No ponto mais sensível da controvérsia, o Tribunal confirmou que o artigo 62 permanece inconstitucional, tanto sob o aspecto formal quanto material, com efeitos retroativos. O dispositivo, inserido na Lei Complementar nº 166/2024, autorizava a flexibilização da altura das edificações na orla e, segundo o entendimento majoritário, afronta parâmetros urbanísticos e constitucionais já consolidados.
Tese vencedora
Prevaleceu no Órgão Especial o voto do desembargador Márcio Murilo da Cunha Ramos, que defendeu a modulação dos efeitos da decisão para garantir segurança jurídica.
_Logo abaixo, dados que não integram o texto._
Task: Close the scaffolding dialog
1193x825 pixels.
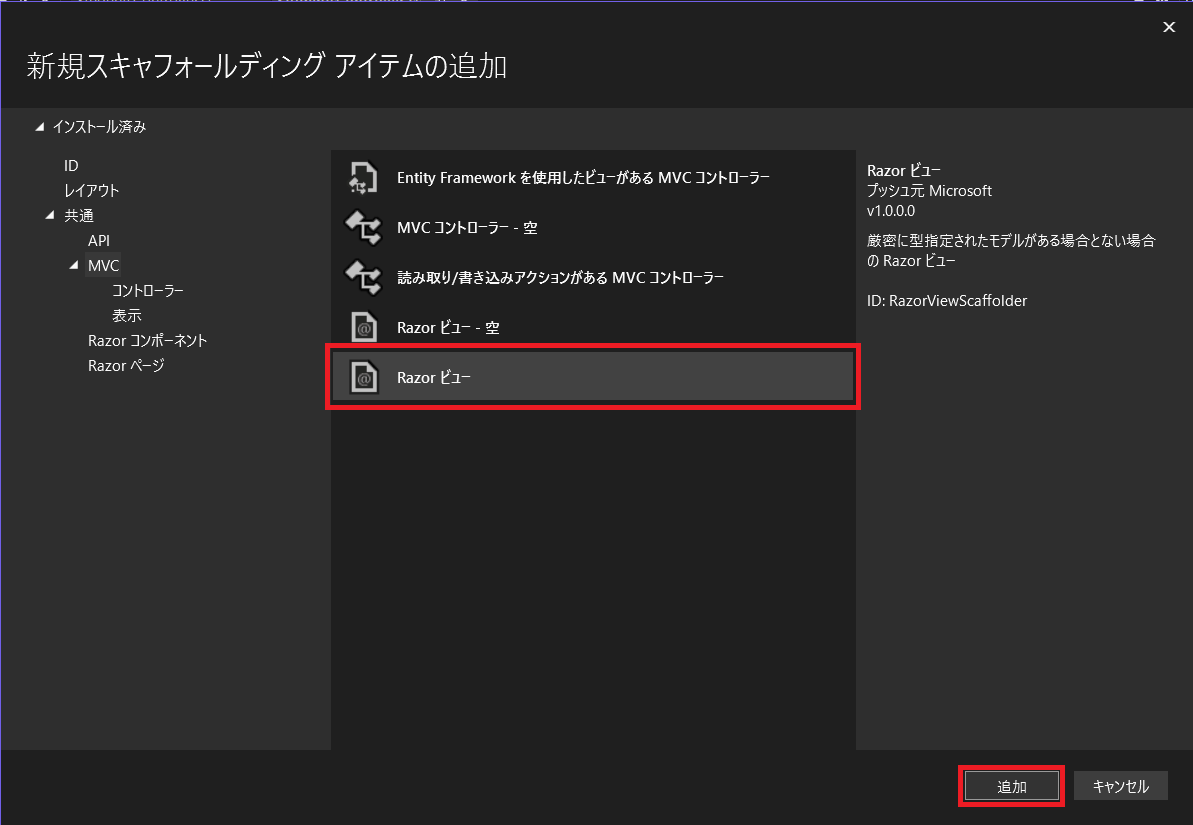Action: [x=1169, y=27]
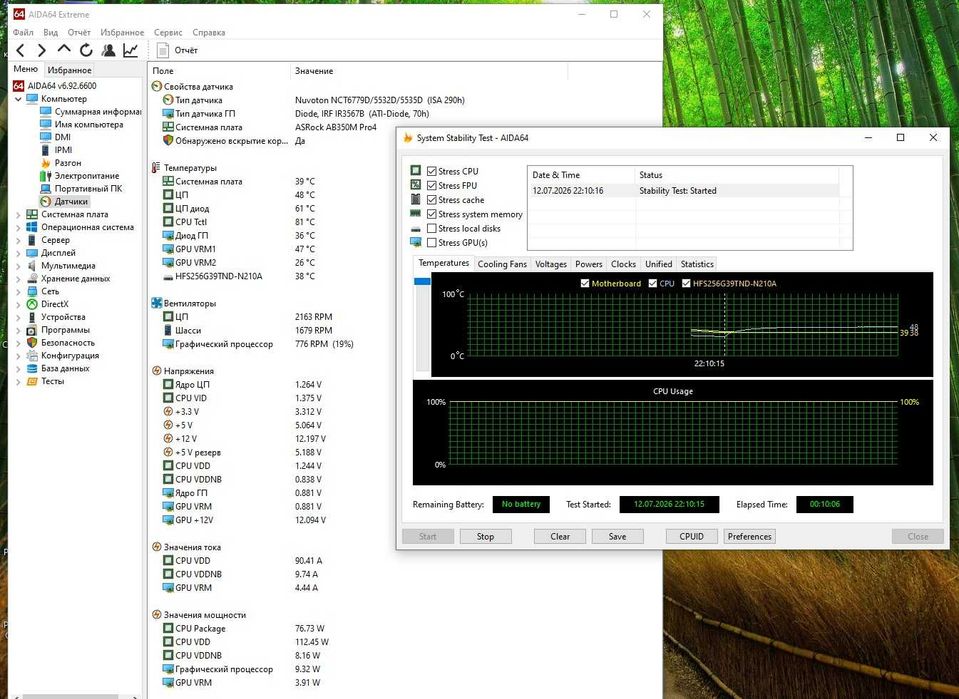Screen dimensions: 959x699
Task: Expand the Хранение данных tree node
Action: 18,279
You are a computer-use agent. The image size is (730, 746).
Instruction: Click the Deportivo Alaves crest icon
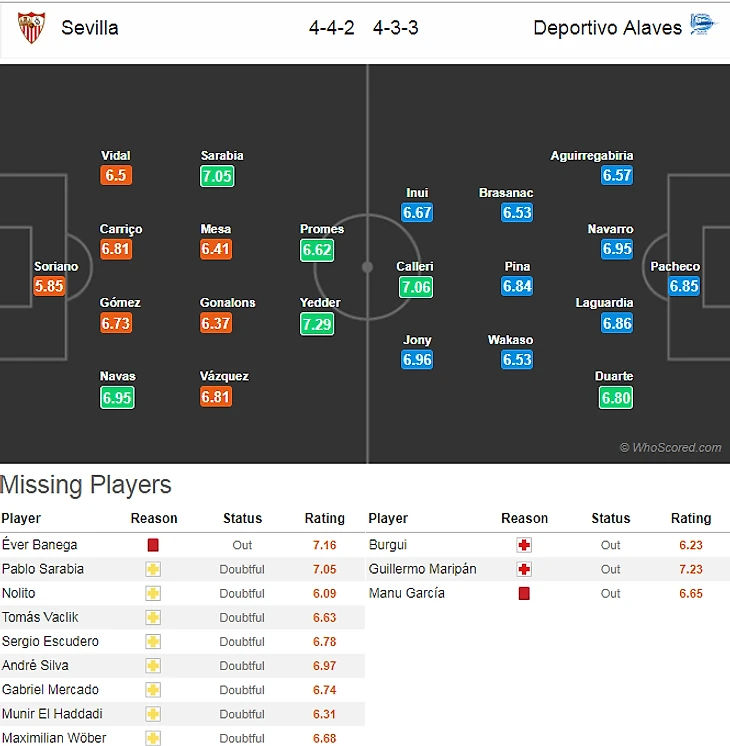pyautogui.click(x=702, y=26)
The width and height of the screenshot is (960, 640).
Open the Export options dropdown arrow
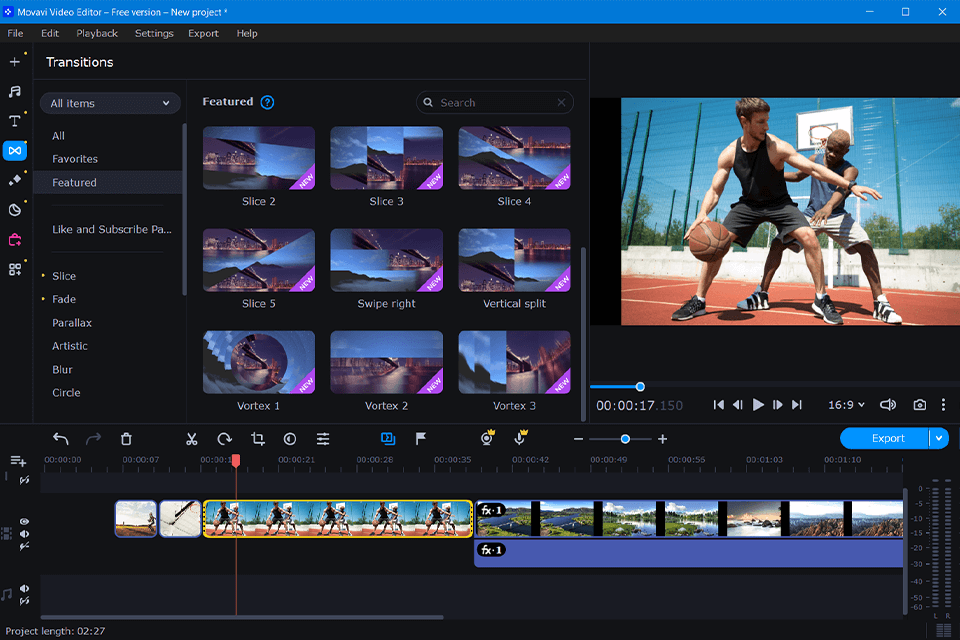(938, 438)
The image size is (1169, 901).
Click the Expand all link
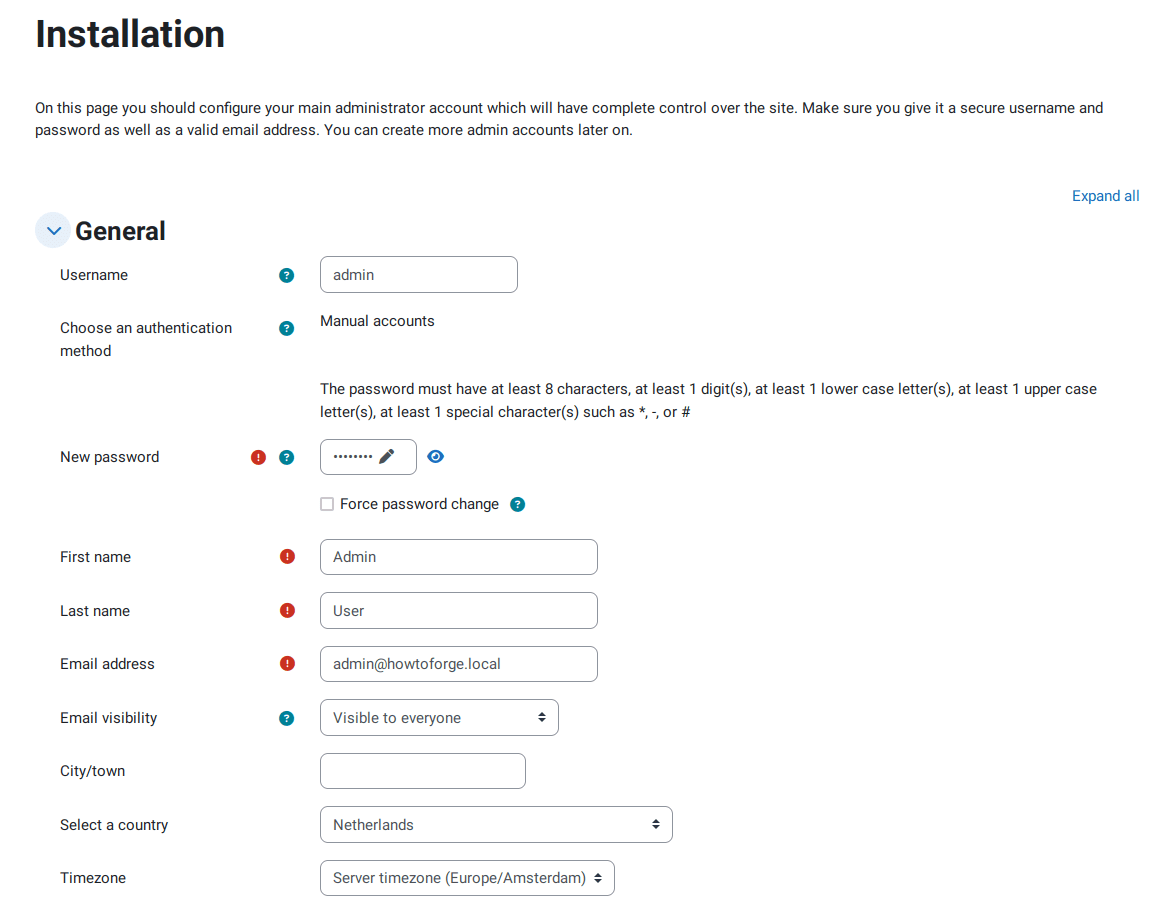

Pela tese vencedora, ficam preservados alvarás, licenças, habite-se e demais atos administrativos expedidos até 2 de agosto de 2026, com uma exceção expressa: todos os atos que tenham como fundamento exclusivo o artigo 62 são considerados nulos desde a origem.
Ficaram vencidos o desembargador-relator Carlos Beltrão e outros cinco magistrados, que sustentavam a manutenção da decisão anterior com modulação parcial até a edição de nova legislação. Com o desfecho, o Tribunal estabelece um marco definitivo: qualquer autorização baseada na flexibilização do gabarito da orla prevista no artigo 62 não produz efeitos jurídicos, encerrando a controvérsia quanto à validade desse dispositivo.